§ **PASSAGE SHOWN**
# Swedish: Nytt godare cafe



## PABLO DE SOTO

I have seen on a cafe window in a street of Malmö NYTT GODARE CAFE.

It shocked me because I thought that it should be bättre.

I have just been surfing in Internet and I have found that godare is not the comparative of god, but of bra, so good-godare, bra-bättre. Am I right?

Maybe I am confused because gooder does not exist in English, and I thought it was the same in Swedish.


----------



## Wilma_Sweden

The adjective god has two comparative patterns: godare/godast as well as bättre/bäst.
Bra has only one pattern: bättre/bäst.

God/godare/godast is mainly used about things that have a nice taste, such as coffee: Nytt godare kaffe. (New tastier coffee). 

God/bättre/bäst is used in most other circumstances.

However, in Nytt bättre café, bättre originates from bra and refer to the quality of the café, i.e. the establishment that serves coffee.

Conclusion: The person who wrote that sign in Malmö didn't know their Swedish very well, as the drink is spelt: kaffe, and the establishment: café. 
Nytt godare cafe =    Hopefully they know their adjectives but can't spell the drink properly, in which case they're referring to the coffee they serve which is now tastier than ever. If they are referring to their establishment, they still can't spell properly (the accent is missing) and I shudder to think what the premises would taste like... 

/Wilma


----------



## PABLO DE SOTO

Wilma_Sweden said:


> The adjective god has two comparative patterns: godare/godast as well as bättre/bäst.
> Bra has only one pattern: bättre/bäst.
> 
> God/godare/godast is mainly used about things that have a nice taste, such as coffee: Nytt godare kaffe. (New tastier coffee).
> 
> God/bättre/bäst is used in most other circumstances.
> 
> However, in Nytt bättre café, bättre originates from bra and refer to the quality of the café, i.e. the establishment that serves coffee.
> 
> Conclusion: The person who wrote that sign in Malmö didn't know their Swedish very well, as the drink is spelt: kaffe, and the establishment: café.
> Nytt godare cafe =    Hopefully they know their adjectives but can't spell the drink properly, in which case they're referring to the coffee they serve which is now tastier than ever. If they are referring to their establishment, they still can't spell properly (the accent is missing) and I shudder to think what the premises would taste like...
> 
> /Wilma


 

Maybe it's me who hasn't written it properly. Now I can`t remember if I saw café or kaffe. I still think it was cafe (without accent) but I am not sure.
Thanks for your explanation.

§ **THE RECORDS**
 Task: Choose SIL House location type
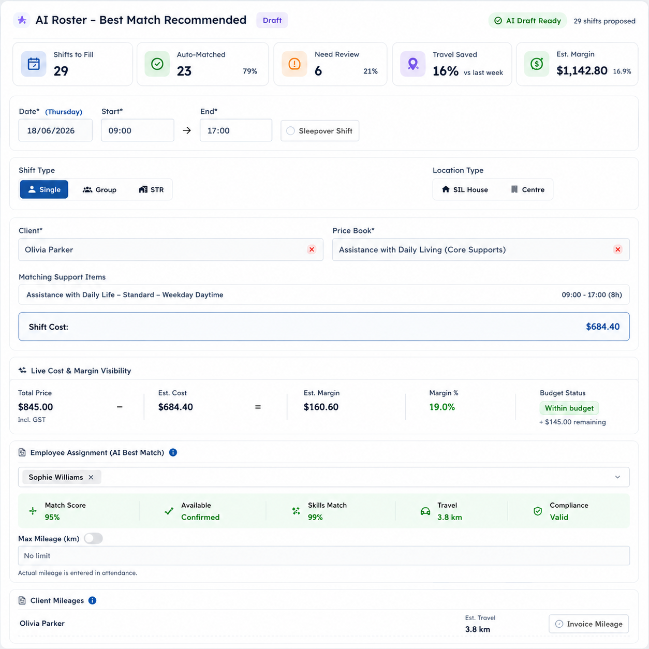point(465,189)
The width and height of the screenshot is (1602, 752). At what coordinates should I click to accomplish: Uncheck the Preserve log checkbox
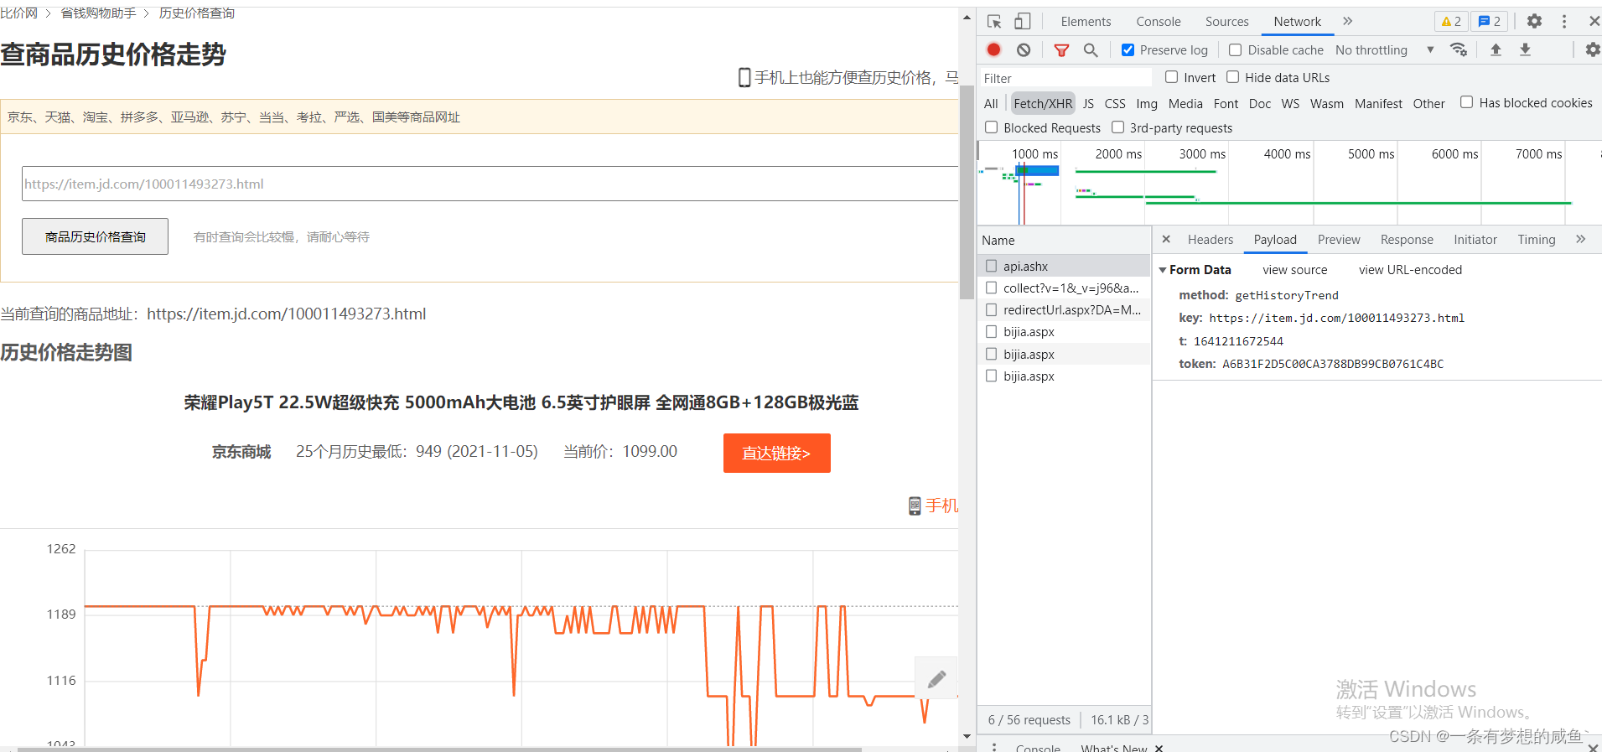1128,50
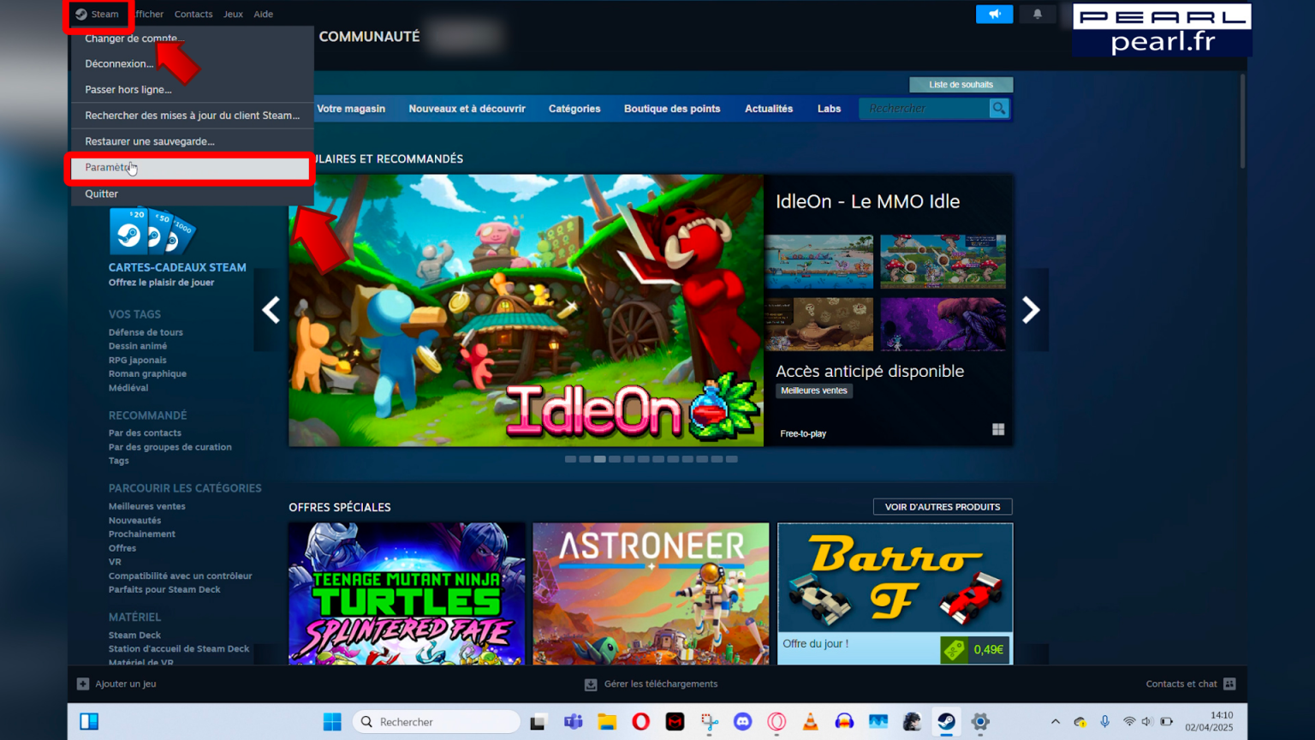Image resolution: width=1315 pixels, height=740 pixels.
Task: Open Gérer les téléchargements via its download icon
Action: tap(591, 683)
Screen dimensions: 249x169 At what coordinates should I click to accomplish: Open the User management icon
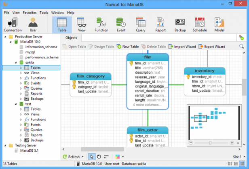click(x=33, y=24)
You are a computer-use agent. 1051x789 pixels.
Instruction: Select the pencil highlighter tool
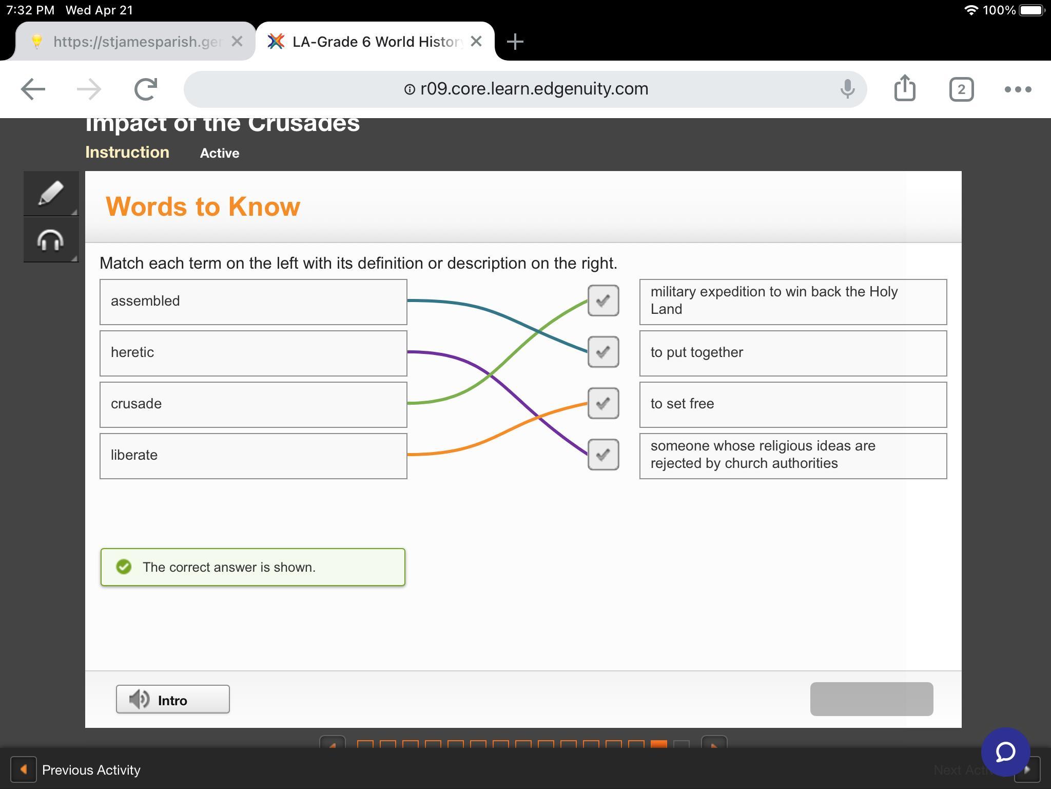(x=51, y=194)
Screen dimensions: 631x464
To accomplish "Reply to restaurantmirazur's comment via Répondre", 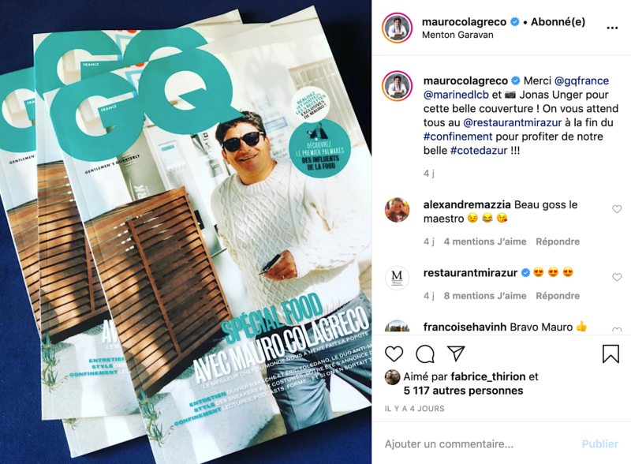I will (x=558, y=296).
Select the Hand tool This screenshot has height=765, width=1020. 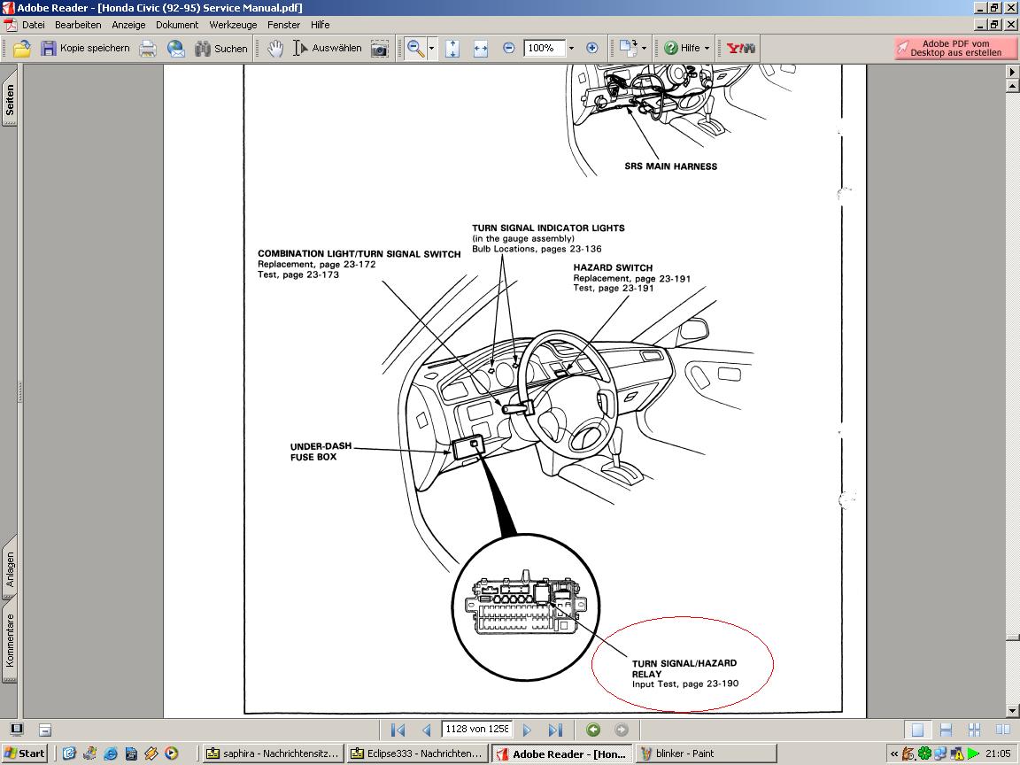click(275, 49)
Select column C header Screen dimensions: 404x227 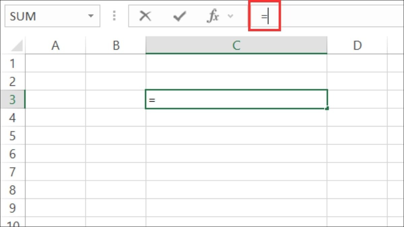coord(236,45)
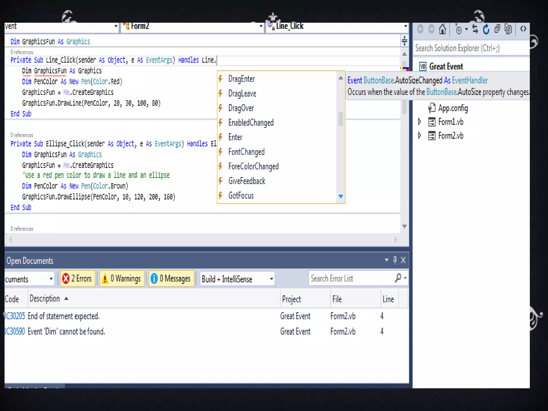548x411 pixels.
Task: Click the Collapse All icon
Action: (x=497, y=29)
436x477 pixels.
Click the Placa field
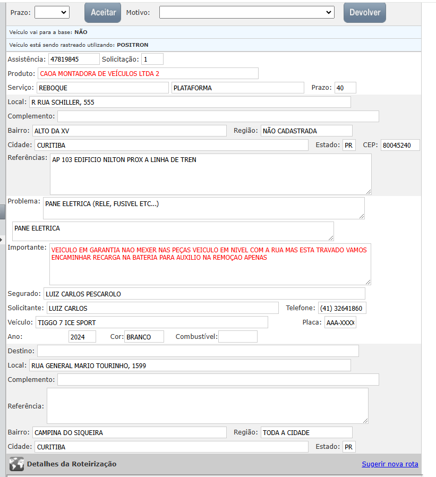pos(340,322)
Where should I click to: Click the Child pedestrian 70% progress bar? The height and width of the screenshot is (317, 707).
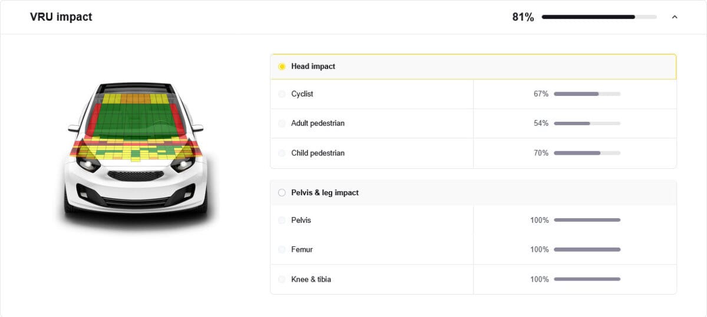(x=587, y=153)
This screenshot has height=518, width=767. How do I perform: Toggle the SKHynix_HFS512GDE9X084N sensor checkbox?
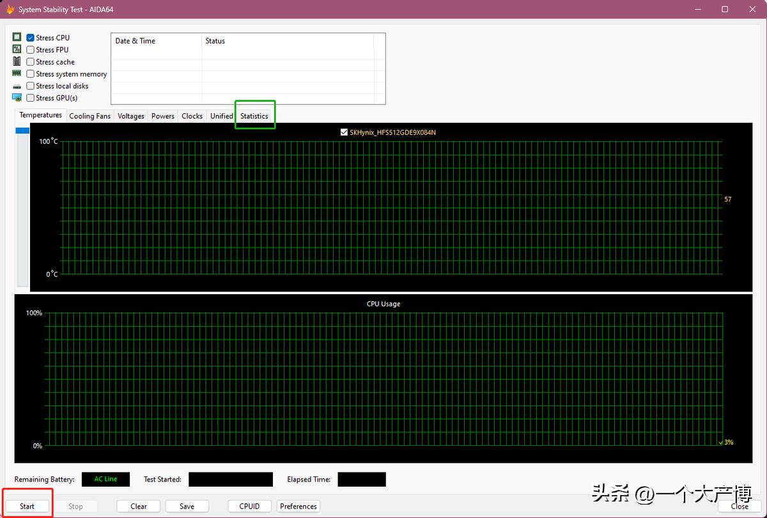click(343, 132)
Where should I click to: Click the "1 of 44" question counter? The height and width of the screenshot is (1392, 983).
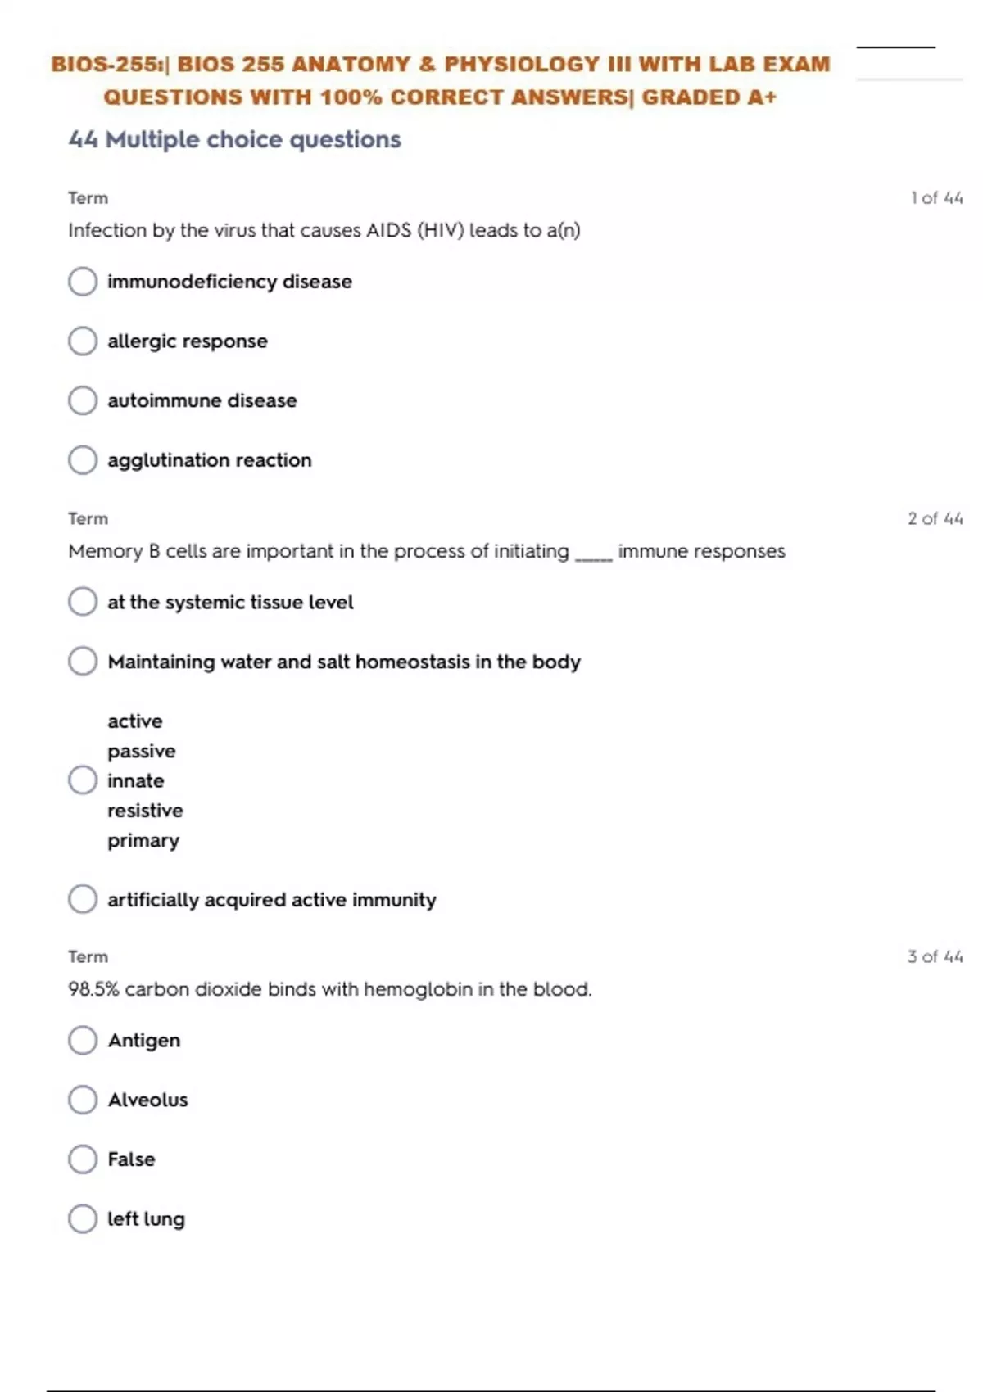coord(936,198)
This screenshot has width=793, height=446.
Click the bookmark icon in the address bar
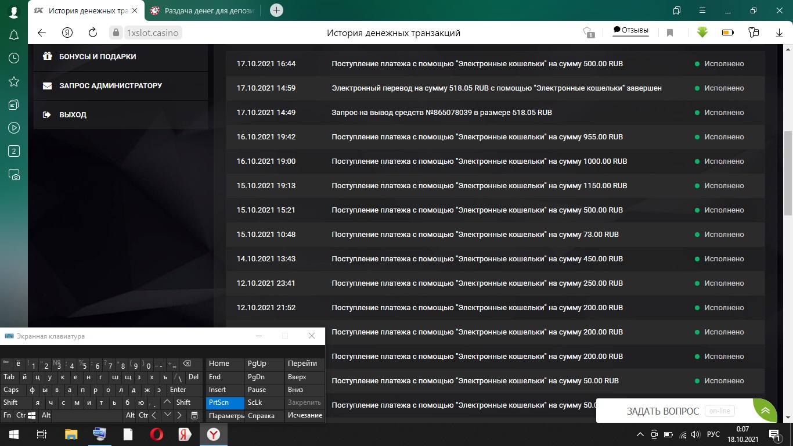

§ **LIST OF TASKS**
a - Swap "bookmark" for "star" in the entries, from the line containing "This screenshot has width=793, height=446." through the end of the entries, both included. Give those lines again with nothing else changed, and leave the picture out.
b - Carry on the forum thread about the Malmö sign reading NYTT GODARE CAFE from the point where it stops.

§ **ANSWERS TO THE TASKS**
a -
This screenshot has width=793, height=446.
Click the star icon in the address bar

b -
----------



## Wilma_Sweden

PABLO DE SOTO said:


> Maybe it's me who hasn't written it properly. Now I can`t remember if I saw café or kaffe. I still think it was cafe (without accent) but I am not sure.
> Thanks for your explanation.


Don't worry! I would expect to see all sorts of strange mis-spellings around 'Möllan' and other areas of Malmö where there is a high percentage of people whose native language is anything but Swedish!  If you remember where, I might even take a peek next time I go down there if I happen into the right area...

/Wilma


----------



## PABLO DE SOTO

According to the town map, it is Södra Förstadsgatan, between the Triangle and Gustaf Adolfs Torg, not that Möllan.
The sign was written by hand on the windowpane.


----------



## Wilma_Sweden

OK, a bit more up-market, but there's no guarantee that High Street shopkeepers are any better at spelling...

/Wilma


----------



## USB-anslutning

I could check it out tomorrow, if I don't forget to do it. If you have more details about where exactly it is it would help.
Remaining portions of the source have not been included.